Ratiometric fluorescence aptasensor for lysozyme based on the controllable excimer formation of perylene probe

As an important biological indicator, the abnormity of the lysozyme level is closely related to many diseases. Herein, we devise a novel ratiometric fluorescence aptasensor for lysozyme based on the controllable excimer formation of a perylene probe, N, N′-bis(6-caproic acid)-3,4:9,10-perylene diimide (PDI) induced by cationic silver nanoparticles (Ag NPs). Binding of lysozyme aptamer with multiple phosphate groups to cationic Ag NPs strongly hinders the formation of excimer, yielding intense monomer fluorescence of PDI probe.
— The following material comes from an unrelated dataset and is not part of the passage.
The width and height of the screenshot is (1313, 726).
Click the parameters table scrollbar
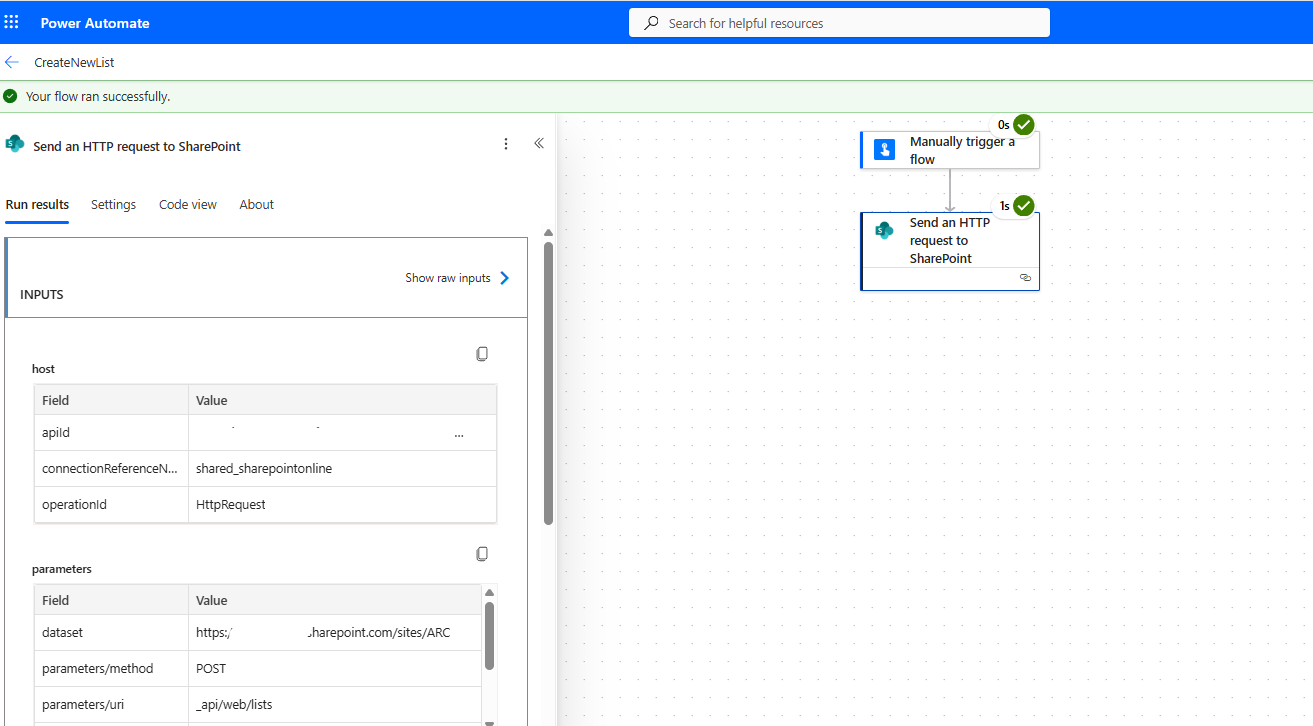[x=489, y=635]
With the introduction of lysozyme, the adsorption of aptamer on the surface of Ag NPs will be weakened owing to the specific interactions between aptamer and lysozyme, which greatly facilitates the excimer formation of PDI. Based on the monomer-excimer transition triggered by lysozyme, ratiometric fluorescence aptasensor for lysozyme can be established. A good linear relationship between the ratio of monomer intensity to excimer intensity and the logarithm of lysozyme concentration was obtained in the range of 0.25–15 nM, and as few as 0.25 nM lysozyme could be easily detected. Moreover, excellent selectivity for lysozyme detection and satisfactory results in real sample analysis were also achieved. This work provides an innovative platform for the construction of simple, label-free ratiometric fluorescence sensors towards a wide range of analytes based on perylene probe.